Tuesday, December 10, 2013

20131210.0800

As I noted yesterday, this week is exam week at my current institution.  I have discussed final exams a few times in this webspace, albeit with varying degrees of specificity.  Something about the finality of the exercise of siting for a final exam provokes thought, and even amid the grading that exams entail (or ought to, although I have known of professors who did not grade the final efforts of their students), there is time for that thought.  There is cognitive space that calls for filling, often through introspection and consideration of what is ending, but not always.

For example, early in my graduate career, I annoyed my office mates during final exam time.  I did not do so overtly or through the usual devices of pestering them with inanities or physical distractions (except, perhaps, for the woman who is now my wife).  Rather, I annoyed them through the ostentatious display of my unconcern; while they frenetically put together final projects and shuffled through stacks of paperwork, I sat comfortably and read--and not even for work, but for pleasure.  I admit that I did not act well in ensuring that I was seen to be otherwise concerned, to be nonchalant about my performance.  I need not have been so blatant about being done and confident in being done (although my chair in the office was far more comfortable than that in my dorm room or in the library, the other two places I would have been able to sit so long at my ease, and the comfort of my chair is important to me).
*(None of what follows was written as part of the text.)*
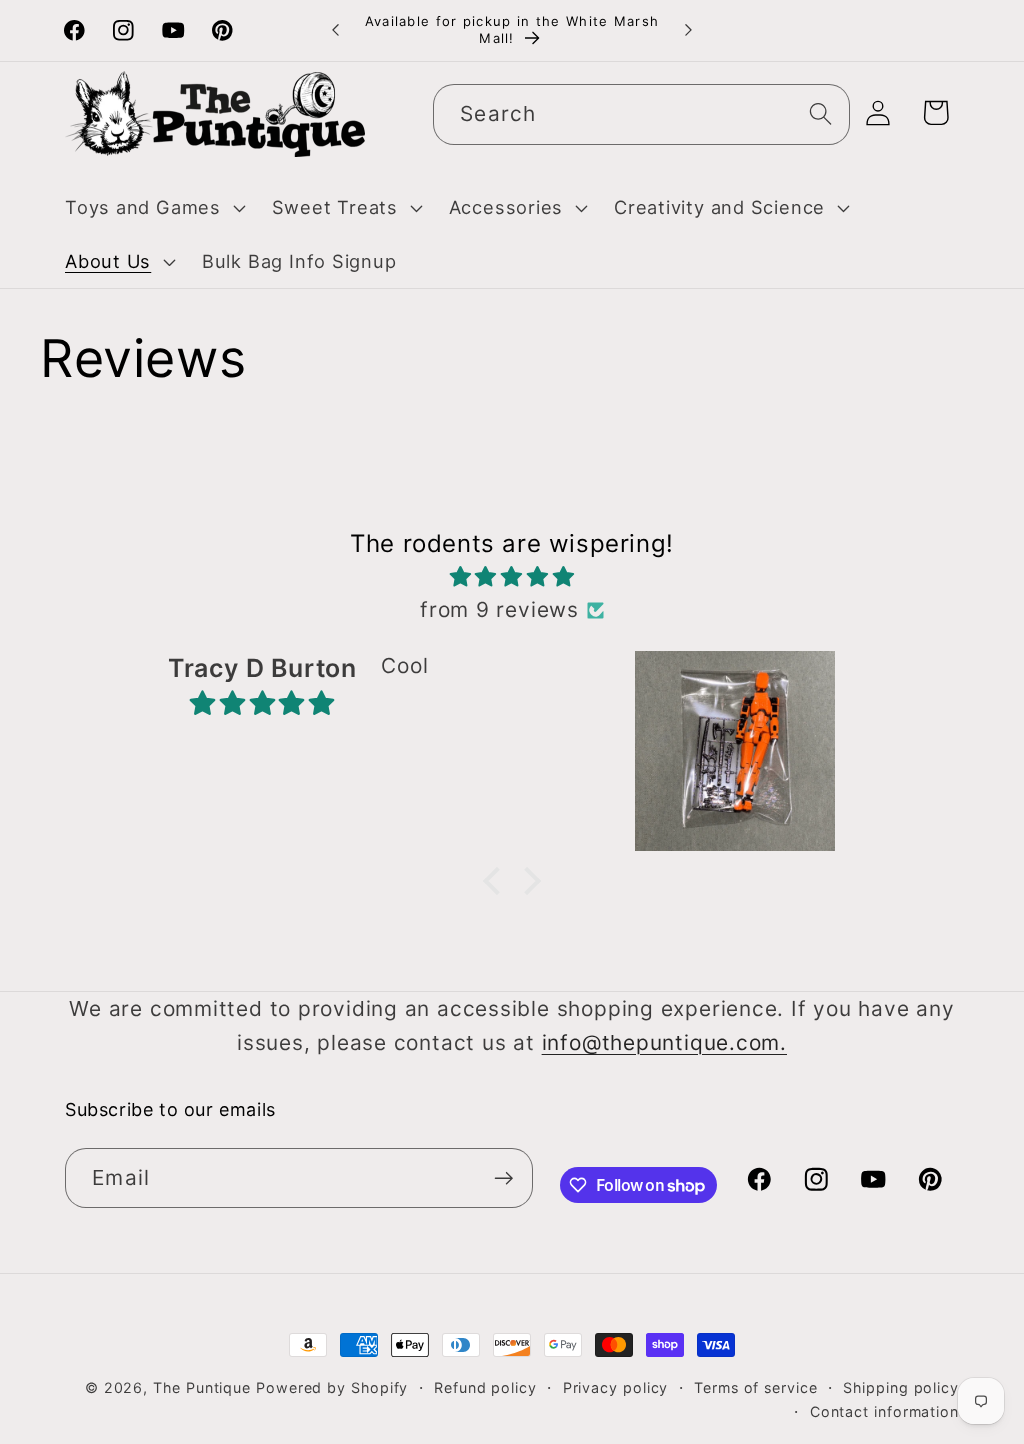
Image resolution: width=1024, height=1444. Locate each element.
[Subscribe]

Now as then, however, I treasure the reading time that exam weeks tend to allow.  Although, as I note, time is taken up by grading (that onerous, hateful task) during the week, and I certainly have enough of it to do in the next few days, I am relieved of the tasks of lesson planning and executing those lessons.  (It is not that I do not enjoy them, but they do take up time.)  The relief opens time for me to sit comfortably and catch up on the reading too much neglected during the headlong rush that is a term of full-time teaching (and if I teach fewer classes now than in the past, I spend more time on each class, so that I am not gaining any freedom through the lighter course load).  So far, I have read from recent issues of The Magazine of Fantasy & Science Fiction, to which I have subscribed since 1999 (surprising, I know).  I know also that I will take up some of the journals to which I have subscribed for several years, as well; I have noted (here) that I have not been so diligent in reading them, partly through the loss of time easily dedicated to them.  Several back issues are stacked on my desks at home and at work, and I will be poring over them before long, either this week or during the break between terms.

The "break" is busy for me, as for many of my colleagues.  The "time off" afforded those in the ivory tower--even in the basement or on the lobby floor--is not so idle as people want to portray it as being.  Exam week, however, offers the chance for some start on its tasks, for which I am grateful.